Normalized amino acid abundance for the external and internal amino acids in the database of all known β-barrel membrane proteins. (A) External residues. (B) Internal residues. Normalized abundance values are the raw abundance (Fig. 4 ▶, Table 2) divided by the weighted genomic abundance of each amino acid (see text). In addition to the abundance across the whole bilayer, we also show the abundance for each of two bilayer regimes: the hydrocarbon core ±6.5 Å from the bilayer midplane and the bilayer interface between 6.5 and 13.5 Å from the midplane. The line at 1.0 is the expectation value for residues whose abundance equals the expected genomic abundance. Abundance values are ranked, left to right, by the value for the whole bilayer.

Fig. 6.

Histogram of the rise per residue in β-barrel membrane proteins of known structure. For each lipid-exposed β-strand in our database we calculated the rise per residue from the three residues closest to the bilayer midplane. The scale at the top shows a conversion to the number of residues required to span the 27-Å thickness of the membrane.

Fig. 7.

Histogram of interstrand loop lengths in the known β-barrel membrane proteins. In this measurement, a loop is a count of all the residues between two β-strands that are outside of the bilayer, more than 13.5 Å from the bilayer midplane.
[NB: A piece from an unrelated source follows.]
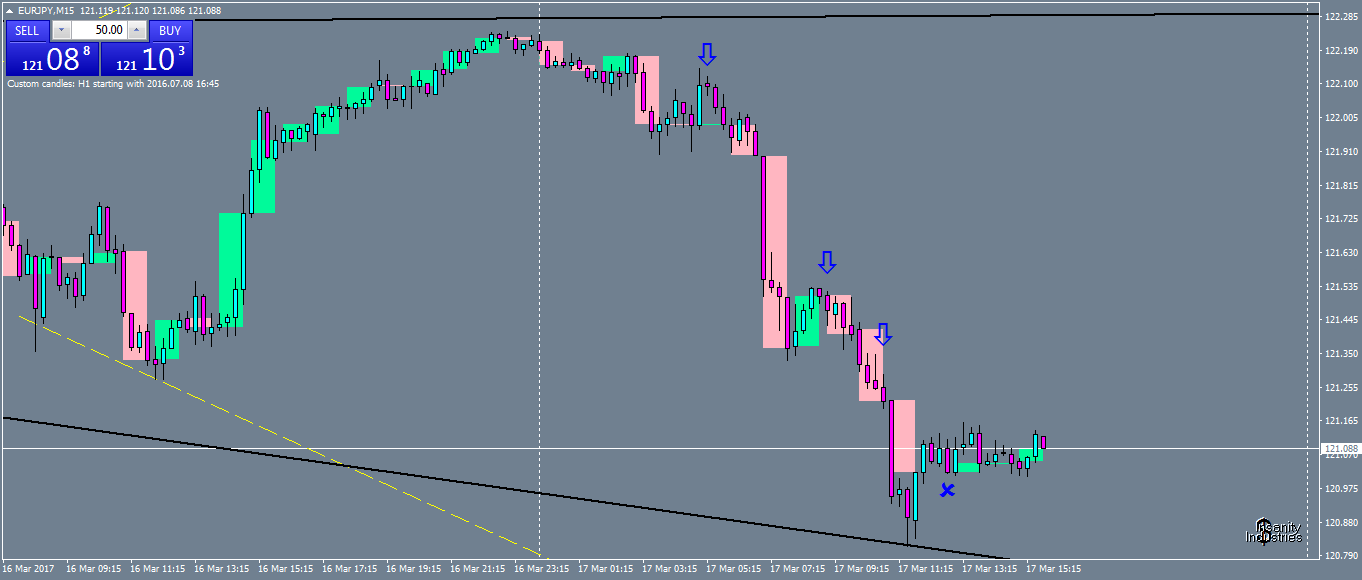Screen dimensions: 1362x580
Task: Click the Insanity Industries watermark logo
Action: (1275, 532)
The distribution is bimodal, with about 45% of the loops shorter than eight residues and 55% of the loops longer.

Fig. 8.

Distribution of β-strand scores for the whole Escherichia coli genome (Perna et al. 2001) and for the membrane-spanning β-strands of known β-barrel proteins (Table 1). β-Strand scores reflect the match between the composition of alternating amino acids in an unknown segment and the composition expected from the analysis of known β-barrels. Calculation of β-strand scores is described in the text. Note that the center of the distribution of known β-barrel membrane protein is at about 2.5 σ from the genomic peak.

Fig. 9.

Distribution of alternating hydrophobicity scores for the whole Escherichia coli genome (Perna et al. 2001) and for the membrane-spanning β-strands of known β-barrel proteins (Table 1). Alternating hydrophobicity scores reflect the idea that the residues on the inside and outside of a β-barrel will have a hydrophobic-hydrophilic pattern. Calculation of abundance scores is described in the text. The value cannot be negative because we take the highest positive score of the two possible scores for the 10-residue window. Note that the overlap is much greater than the overlap in Figure 8 ▶, and thus, alternating hydrophobicity is a weaker detection method than the abundance comparison in Figure 8 ▶.

Fig. 10.

Examples of sliding window scores for the membrane-spanning segment of FhuA, a monomeric 22-stranded β-barrel (Table 1). The actual membrane-spanning strands are shown by the horizontal bars. (A) β-Strand score calculated as described in the text. A membrane-spanning β-strand will have a sharp peak. The gray box represents the area in which most known membrane-spanning β-strands fall. Note that every β-strand in this protein has a corresponding peak in this regime. (B) β-Hairpin score is the sum, in a 25-residue sliding window, of the highest peak in residues 1–10 and the highest peak in residues 15–25. Arrows denote the location of the short turns between known β-strands. Note that most of the β-hairpins in the protein are correctly identified.

Fig. 11.

Distribution of β-barrel scores for all proteins in the E. coli genome and in sets of known β-barrel membrane proteins. The known proteins are from three groups: known structures from the protein data bank (Table 1), trimeric porins, and TonB-dependent outer membrane receptors. Note that the known outer membrane proteins have scores that fall well beyond the mean of the E. coli distribution, 0.4.